Imagine seeing something like this on a hospital website. How remarkable would that be?
Reading this people might think, Suzanne has lost it. Does she really imagine that any hospital or health care professional would actually publicly post an acknowledgment of safety problems and how they are being remedied? But no, I have not lost my mind. This kind of behavior is common in high reliability organizations (HROs). In our book Beyond the Checklist: What Else Health Care Can Learn from Aviation Safety and Teamwork, we describe the kinds of reporting programs and information sharing that have made flying safer than it has ever been. These kinds of programs can be adapted to healthcare. Patients know healthcare isn’t safe. They know hospitals are dangerous places. What they cannot do is protect themselves if they don’t know what to do and don’t have guidance and assistance from professionals as they try to protect themselves.
Right now, too much of patient safety is being outsourced on to patients themselves. We are asked to check our meds, to make sure no one gives us the wrong dose, a more — rather than less — invasive operation. We are asked to ask professionals if they have washed their hands. And everyone expects us to do this — even when we’re unconscious — and some actually blame us if experience a medical error or injury because, according to the outsourcing logic, we have not been vigilant enough. It was our own fault. It’s kind of like asking an airplane passenger not only to listen in to the air traffic control channel but to make sure the captain has, in fact, descended to 25,000 feet.

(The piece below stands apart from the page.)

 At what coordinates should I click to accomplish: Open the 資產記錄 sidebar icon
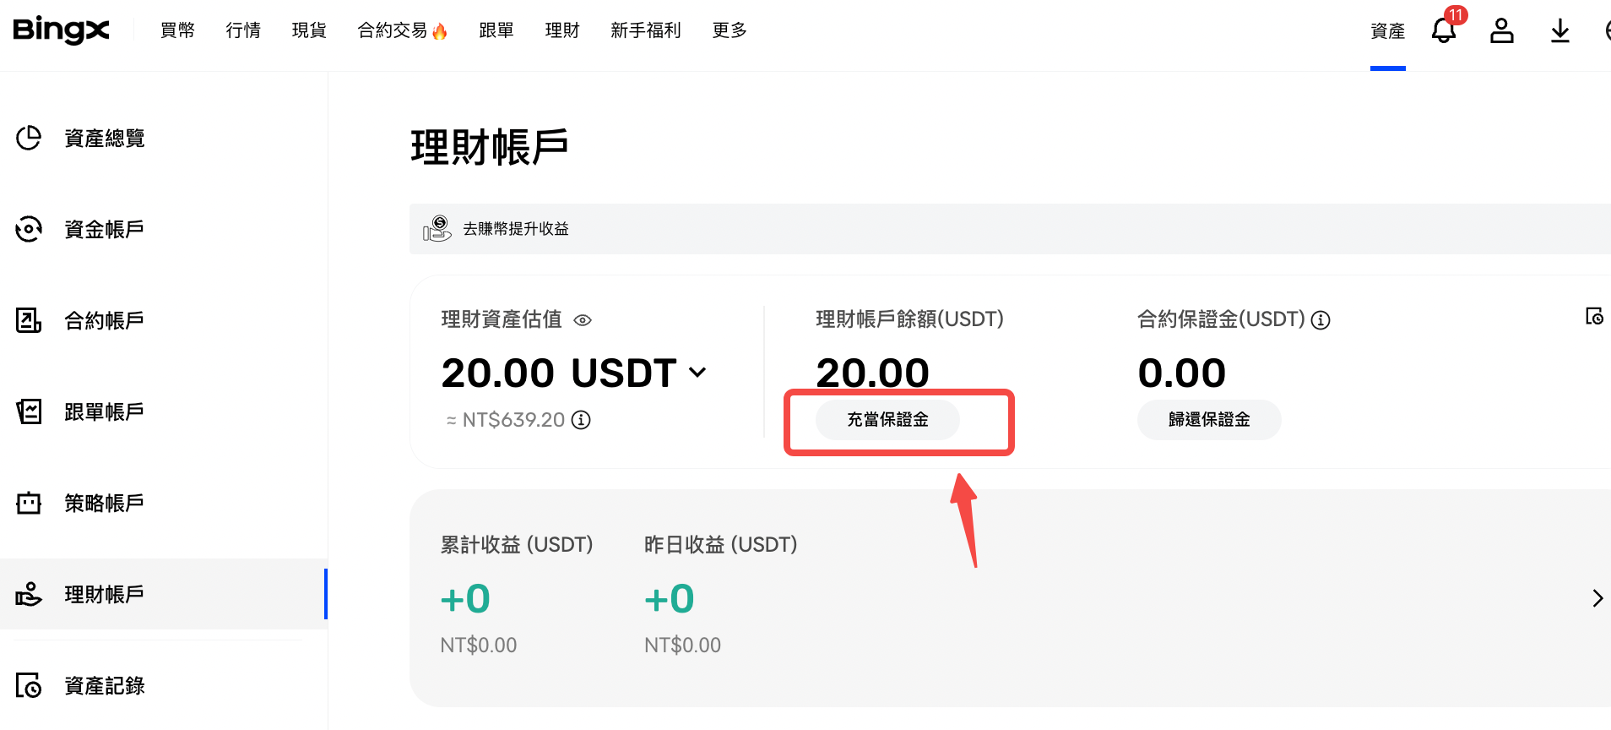pyautogui.click(x=29, y=685)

Patients — like child skiers — can only do so much to protect themselves. Yes, we should do what we can. We should be vigilant. But when we are most vulnerable, we also the most unable to act to protect ourselves, and if we’re lucky enough to have family and friends nearby, they too may be unable to effectively advocate for us. One has only to read the last two Narrative Matters selections in the journal Health Affairs by Beth Swan and Jonathan R. Welch to discover how difficult it is for even seasoned professionals to protect their loved-ones.
Although I will write more on these two stories later, the take home message is, without the kind of high level committment exhibited by those who lead (the kind of high-level commitment exhibited by Sugar Bowl) institutions as well as efforts to involve staff at every level, patients will never be safe.